- **ASSIGNMENT**: Each line of the records is to be copied verbatim.

Dataset records
::::

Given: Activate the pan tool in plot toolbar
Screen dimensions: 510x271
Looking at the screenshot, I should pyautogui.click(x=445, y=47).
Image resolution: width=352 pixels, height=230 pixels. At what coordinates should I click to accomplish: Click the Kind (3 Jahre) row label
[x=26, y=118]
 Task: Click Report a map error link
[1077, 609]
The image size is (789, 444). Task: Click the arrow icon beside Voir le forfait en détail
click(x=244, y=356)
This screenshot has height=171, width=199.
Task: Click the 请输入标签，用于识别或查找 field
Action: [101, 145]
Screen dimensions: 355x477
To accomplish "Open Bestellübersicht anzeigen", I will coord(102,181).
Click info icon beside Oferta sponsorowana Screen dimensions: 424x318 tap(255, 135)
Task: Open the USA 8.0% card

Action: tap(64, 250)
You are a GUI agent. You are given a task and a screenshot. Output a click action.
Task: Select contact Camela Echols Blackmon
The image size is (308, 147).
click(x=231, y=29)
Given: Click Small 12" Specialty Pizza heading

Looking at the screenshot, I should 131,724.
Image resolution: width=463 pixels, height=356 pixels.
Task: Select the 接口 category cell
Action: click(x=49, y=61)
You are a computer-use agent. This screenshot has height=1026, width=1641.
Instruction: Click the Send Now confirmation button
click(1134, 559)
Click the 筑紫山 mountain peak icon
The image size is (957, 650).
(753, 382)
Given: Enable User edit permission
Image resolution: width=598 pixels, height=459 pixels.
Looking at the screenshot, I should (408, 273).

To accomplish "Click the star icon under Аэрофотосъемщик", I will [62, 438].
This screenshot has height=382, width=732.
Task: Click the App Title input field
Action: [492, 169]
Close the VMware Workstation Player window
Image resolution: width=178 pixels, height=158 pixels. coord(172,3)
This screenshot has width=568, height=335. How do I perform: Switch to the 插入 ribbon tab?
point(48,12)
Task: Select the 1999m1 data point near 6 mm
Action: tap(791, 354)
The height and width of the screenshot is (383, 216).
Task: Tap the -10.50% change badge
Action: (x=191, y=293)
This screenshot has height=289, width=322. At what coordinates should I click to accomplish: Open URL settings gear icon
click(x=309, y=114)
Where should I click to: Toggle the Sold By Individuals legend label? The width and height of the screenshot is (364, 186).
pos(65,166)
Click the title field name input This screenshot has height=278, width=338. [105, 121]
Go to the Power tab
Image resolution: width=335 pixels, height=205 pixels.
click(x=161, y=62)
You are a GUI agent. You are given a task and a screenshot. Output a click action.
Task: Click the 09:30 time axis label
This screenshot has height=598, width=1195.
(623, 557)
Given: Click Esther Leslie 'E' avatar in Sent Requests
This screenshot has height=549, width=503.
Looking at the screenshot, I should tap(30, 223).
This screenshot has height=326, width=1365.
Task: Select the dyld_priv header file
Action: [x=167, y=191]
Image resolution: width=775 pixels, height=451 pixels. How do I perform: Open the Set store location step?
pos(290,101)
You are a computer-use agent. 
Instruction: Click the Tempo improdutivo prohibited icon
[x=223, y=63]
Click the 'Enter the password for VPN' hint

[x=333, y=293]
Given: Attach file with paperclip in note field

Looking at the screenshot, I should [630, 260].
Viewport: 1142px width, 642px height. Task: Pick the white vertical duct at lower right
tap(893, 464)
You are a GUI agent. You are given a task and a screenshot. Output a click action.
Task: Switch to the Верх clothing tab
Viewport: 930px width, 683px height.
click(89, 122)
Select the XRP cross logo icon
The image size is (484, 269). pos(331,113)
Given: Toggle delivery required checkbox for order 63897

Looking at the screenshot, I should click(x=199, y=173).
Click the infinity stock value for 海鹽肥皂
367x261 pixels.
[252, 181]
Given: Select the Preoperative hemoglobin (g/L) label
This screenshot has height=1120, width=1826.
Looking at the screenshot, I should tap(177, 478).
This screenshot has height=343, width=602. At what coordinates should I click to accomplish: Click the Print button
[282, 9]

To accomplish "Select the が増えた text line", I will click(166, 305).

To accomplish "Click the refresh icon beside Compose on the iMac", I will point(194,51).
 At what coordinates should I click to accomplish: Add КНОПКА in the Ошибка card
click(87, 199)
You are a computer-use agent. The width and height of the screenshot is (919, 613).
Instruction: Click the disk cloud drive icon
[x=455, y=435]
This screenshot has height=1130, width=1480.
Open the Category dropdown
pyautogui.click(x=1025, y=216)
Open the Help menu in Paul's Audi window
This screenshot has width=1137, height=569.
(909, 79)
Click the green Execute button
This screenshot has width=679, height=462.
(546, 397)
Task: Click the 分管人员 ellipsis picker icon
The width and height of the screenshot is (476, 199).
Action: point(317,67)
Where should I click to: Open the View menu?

::::

- **TASK ANSWER**:
Given: Activate the pan tool in plot toolbar
Screen dimensions: 510x271
Looking at the screenshot, I should pyautogui.click(x=445, y=47).
Image resolution: width=352 pixels, height=230 pixels. At what coordinates should I click to accomplish: Click the Kind (3 Jahre) row label
[x=26, y=118]
 Task: Click Report a map error link
[1077, 609]
The image size is (789, 444). Task: Click the arrow icon beside Voir le forfait en détail
click(x=244, y=356)
This screenshot has height=171, width=199.
Task: Click the 请输入标签，用于识别或查找 field
Action: [101, 145]
Screen dimensions: 355x477
To accomplish "Open Bestellübersicht anzeigen", I will coord(102,181).
Click info icon beside Oferta sponsorowana Screen dimensions: 424x318 tap(255, 135)
Task: Open the USA 8.0% card

Action: tap(64, 250)
You are a GUI agent. You are given a task and a screenshot. Output a click action.
Task: Select contact Camela Echols Blackmon
The image size is (308, 147).
click(x=231, y=29)
Given: Click Small 12" Specialty Pizza heading

Looking at the screenshot, I should 131,724.
Image resolution: width=463 pixels, height=356 pixels.
Task: Select the 接口 category cell
Action: click(x=49, y=61)
You are a computer-use agent. This screenshot has height=1026, width=1641.
Instruction: Click the Send Now confirmation button
click(1134, 559)
Click the 筑紫山 mountain peak icon
The image size is (957, 650).
(753, 382)
Given: Enable User edit permission
Image resolution: width=598 pixels, height=459 pixels.
Looking at the screenshot, I should (408, 273).

To accomplish "Click the star icon under Аэрофотосъемщик", I will [62, 438].
This screenshot has height=382, width=732.
Task: Click the App Title input field
Action: [492, 169]
Close the VMware Workstation Player window
Image resolution: width=178 pixels, height=158 pixels. coord(172,3)
This screenshot has width=568, height=335. How do I perform: Switch to the 插入 ribbon tab?
point(48,12)
Task: Select the 1999m1 data point near 6 mm
Action: tap(791, 354)
The height and width of the screenshot is (383, 216).
Task: Tap the -10.50% change badge
Action: (x=191, y=293)
This screenshot has height=289, width=322. At what coordinates should I click to accomplish: Open URL settings gear icon
click(x=309, y=114)
Where should I click to: Toggle the Sold By Individuals legend label? The width and height of the screenshot is (364, 186).
pos(65,166)
Click the title field name input This screenshot has height=278, width=338. [105, 121]
Go to the Power tab
Image resolution: width=335 pixels, height=205 pixels.
click(x=161, y=62)
You are a GUI agent. You are given a task and a screenshot. Output a click action.
Task: Click the 09:30 time axis label
This screenshot has height=598, width=1195.
(623, 557)
Given: Click Esther Leslie 'E' avatar in Sent Requests
This screenshot has height=549, width=503.
Looking at the screenshot, I should tap(30, 223).
This screenshot has height=326, width=1365.
Task: Select the dyld_priv header file
Action: [x=167, y=191]
Image resolution: width=775 pixels, height=451 pixels. How do I perform: Open the Set store location step?
pos(290,101)
You are a computer-use agent. 
Instruction: Click the Tempo improdutivo prohibited icon
[x=223, y=63]
Click the 'Enter the password for VPN' hint

[x=333, y=293]
Given: Attach file with paperclip in note field

Looking at the screenshot, I should [630, 260].
Viewport: 1142px width, 642px height. Task: Pick the white vertical duct at lower right
tap(893, 464)
You are a GUI agent. You are given a task and a screenshot. Output a click action.
Task: Switch to the Верх clothing tab
Viewport: 930px width, 683px height.
click(89, 122)
Select the XRP cross logo icon
The image size is (484, 269). pos(331,113)
Given: Toggle delivery required checkbox for order 63897

Looking at the screenshot, I should click(x=199, y=173).
Click the infinity stock value for 海鹽肥皂
367x261 pixels.
[252, 181]
Given: Select the Preoperative hemoglobin (g/L) label
This screenshot has height=1120, width=1826.
Looking at the screenshot, I should tap(177, 478).
This screenshot has height=343, width=602. At what coordinates should I click to accomplish: Click the Print button
[282, 9]

To accomplish "Select the が増えた text line", I will click(166, 305).

To accomplish "Click the refresh icon beside Compose on the iMac", I will point(194,51).
 At what coordinates should I click to accomplish: Add КНОПКА in the Ошибка card
click(87, 199)
You are a computer-use agent. The width and height of the screenshot is (919, 613).
Instruction: Click the disk cloud drive icon
[x=455, y=435]
This screenshot has height=1130, width=1480.
Open the Category dropdown
pyautogui.click(x=1025, y=216)
Open the Help menu in Paul's Audi window
This screenshot has width=1137, height=569.
(909, 79)
Click the green Execute button
This screenshot has width=679, height=462.
(546, 397)
Task: Click the 分管人员 ellipsis picker icon
The width and height of the screenshot is (476, 199).
Action: point(317,67)
Where should I click to: Open the View menu?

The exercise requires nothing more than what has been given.